Evolution of relative preference weighting toward a trait under selection $T_1$ or a neutral trait $T_2$ (${\gamma }^{*}$), depending on the strength of natural selection acting on trait $T_1$ ($s_1$) and the strength of reproductive interference ($c_{\mathrm{ri}}$) when $T_2$ is neutral ($s_2=0$).

Figure 4

Decomposition of the fitness gradient into terms associated with (A) offspring survival ($S_{\mathrm{os}}$), (B) offspring reproductive success ($S_{\mathrm{or}}$), (C) reproductive interference ($S_{\mathrm{ri}}$), and (D) cost of choosiness ($S_{\mathrm{c}}$), depending on the resident relative preference weighting value (${\gamma }_{\mathrm{r}}$). We fixed the level of reproductive interference ($c_{\mathrm{ri}}=0.0025$) and assume that trait $T_1$ is under natural selection ($s_1=0.02$), while trait $T_2$ is neutral ($s_2=0$). We assume the cost of choosiness ($c=0.001$). When the line is green (resp. purple), the corresponding evolutionary force (offspring survival, offspring reproductive success, reproductive interference, and cost of choosiness) promotes the evolution of preference toward the neutral selection $T_2$ (resp. the trait under selection $T_1$). The more intense the color, the more intense the selection.

Figure 5

Evolution of relative preference weighting toward a trait under selection $T_1$ or a neutral trait $T_2$ (${\gamma }^{*}$) depending on the shape of the cognitive trade-off function (through the parameter $a$) and the cost of choosiness $c$ for different ancestral preferences. We assume ancestral preference targeting: (A) mainly trait $T_1$ (${\gamma }_{{\mathrm{t}}_0}=0.01$), (B) equally both traits (${\gamma }_{{\mathrm{t}}_0}=0.5$), and (C) mainly trait $T_2$ (${\gamma }_{{\mathrm{t}}_0}=0.99$).
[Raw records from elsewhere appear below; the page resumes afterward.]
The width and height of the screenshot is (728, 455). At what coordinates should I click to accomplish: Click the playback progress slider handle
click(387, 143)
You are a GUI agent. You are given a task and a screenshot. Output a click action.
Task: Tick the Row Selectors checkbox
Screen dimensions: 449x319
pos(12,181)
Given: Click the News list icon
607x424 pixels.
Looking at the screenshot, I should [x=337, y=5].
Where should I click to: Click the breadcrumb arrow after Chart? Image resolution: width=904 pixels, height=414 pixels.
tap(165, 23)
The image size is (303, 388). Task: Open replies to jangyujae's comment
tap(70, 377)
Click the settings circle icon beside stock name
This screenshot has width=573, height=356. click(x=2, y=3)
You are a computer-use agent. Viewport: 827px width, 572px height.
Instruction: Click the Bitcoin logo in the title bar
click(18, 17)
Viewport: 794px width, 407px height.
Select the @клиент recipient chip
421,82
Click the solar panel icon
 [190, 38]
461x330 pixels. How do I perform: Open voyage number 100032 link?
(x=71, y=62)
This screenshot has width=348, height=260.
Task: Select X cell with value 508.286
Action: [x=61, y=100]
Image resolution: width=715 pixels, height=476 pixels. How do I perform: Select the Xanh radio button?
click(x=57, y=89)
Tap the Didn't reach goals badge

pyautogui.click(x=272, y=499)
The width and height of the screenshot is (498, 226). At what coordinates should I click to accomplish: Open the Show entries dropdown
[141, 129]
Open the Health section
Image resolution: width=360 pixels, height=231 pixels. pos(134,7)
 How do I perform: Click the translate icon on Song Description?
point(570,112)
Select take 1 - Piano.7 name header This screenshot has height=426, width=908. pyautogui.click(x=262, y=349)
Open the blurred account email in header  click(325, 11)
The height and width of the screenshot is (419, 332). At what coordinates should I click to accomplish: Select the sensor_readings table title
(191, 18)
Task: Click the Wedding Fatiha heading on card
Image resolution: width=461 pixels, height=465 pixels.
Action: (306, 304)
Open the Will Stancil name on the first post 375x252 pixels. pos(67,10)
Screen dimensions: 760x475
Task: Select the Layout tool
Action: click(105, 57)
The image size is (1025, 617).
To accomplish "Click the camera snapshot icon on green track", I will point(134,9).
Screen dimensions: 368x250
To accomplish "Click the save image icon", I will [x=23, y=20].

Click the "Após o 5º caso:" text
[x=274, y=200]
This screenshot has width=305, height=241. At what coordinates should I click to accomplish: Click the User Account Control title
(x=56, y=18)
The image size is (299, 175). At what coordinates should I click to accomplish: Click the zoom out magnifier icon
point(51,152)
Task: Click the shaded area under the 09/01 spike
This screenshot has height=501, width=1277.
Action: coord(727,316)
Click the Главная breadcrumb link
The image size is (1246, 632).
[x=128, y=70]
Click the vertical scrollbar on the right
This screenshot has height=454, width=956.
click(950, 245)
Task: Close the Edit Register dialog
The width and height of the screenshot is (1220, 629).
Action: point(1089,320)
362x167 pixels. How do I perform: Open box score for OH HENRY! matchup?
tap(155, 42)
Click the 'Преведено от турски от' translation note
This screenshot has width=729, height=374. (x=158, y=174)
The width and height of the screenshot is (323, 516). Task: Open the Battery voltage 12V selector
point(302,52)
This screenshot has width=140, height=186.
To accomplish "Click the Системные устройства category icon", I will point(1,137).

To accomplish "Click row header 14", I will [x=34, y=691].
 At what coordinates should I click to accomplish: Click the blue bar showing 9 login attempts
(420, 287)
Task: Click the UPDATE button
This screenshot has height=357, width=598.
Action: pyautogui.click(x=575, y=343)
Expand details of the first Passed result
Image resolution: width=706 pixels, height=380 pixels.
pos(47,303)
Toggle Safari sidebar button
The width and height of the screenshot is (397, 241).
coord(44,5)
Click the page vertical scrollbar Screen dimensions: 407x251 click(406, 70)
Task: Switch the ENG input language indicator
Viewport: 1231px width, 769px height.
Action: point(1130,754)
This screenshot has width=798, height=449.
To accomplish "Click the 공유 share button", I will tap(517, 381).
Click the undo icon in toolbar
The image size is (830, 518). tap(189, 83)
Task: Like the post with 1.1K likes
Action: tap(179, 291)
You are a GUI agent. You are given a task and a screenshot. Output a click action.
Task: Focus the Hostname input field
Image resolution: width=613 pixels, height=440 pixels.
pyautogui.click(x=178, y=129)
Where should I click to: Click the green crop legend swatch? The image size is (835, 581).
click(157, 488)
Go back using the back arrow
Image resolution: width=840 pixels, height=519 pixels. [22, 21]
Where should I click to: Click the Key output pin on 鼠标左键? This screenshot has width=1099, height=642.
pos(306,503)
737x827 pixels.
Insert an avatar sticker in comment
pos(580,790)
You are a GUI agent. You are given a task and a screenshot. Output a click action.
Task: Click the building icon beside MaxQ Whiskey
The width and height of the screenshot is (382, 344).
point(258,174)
We assume reproductive interference ($c_{\mathrm{ri}}=0.0025$), that trait $T_1$ is under natural selection ($s_1=0.02$) and trait $T_2$ is neutral ($s_2=0$).

Figure 6

Evolution of relative preference weighting toward traits $T_1$ or $T_2$ (${\gamma }^{*}$), depending on the strength of natural selection acting on trait $T_1$ and $T_2$ ($s_1$ and $s_2$), for different strengths of reproductive interference ($c_{\mathrm{ri}}$).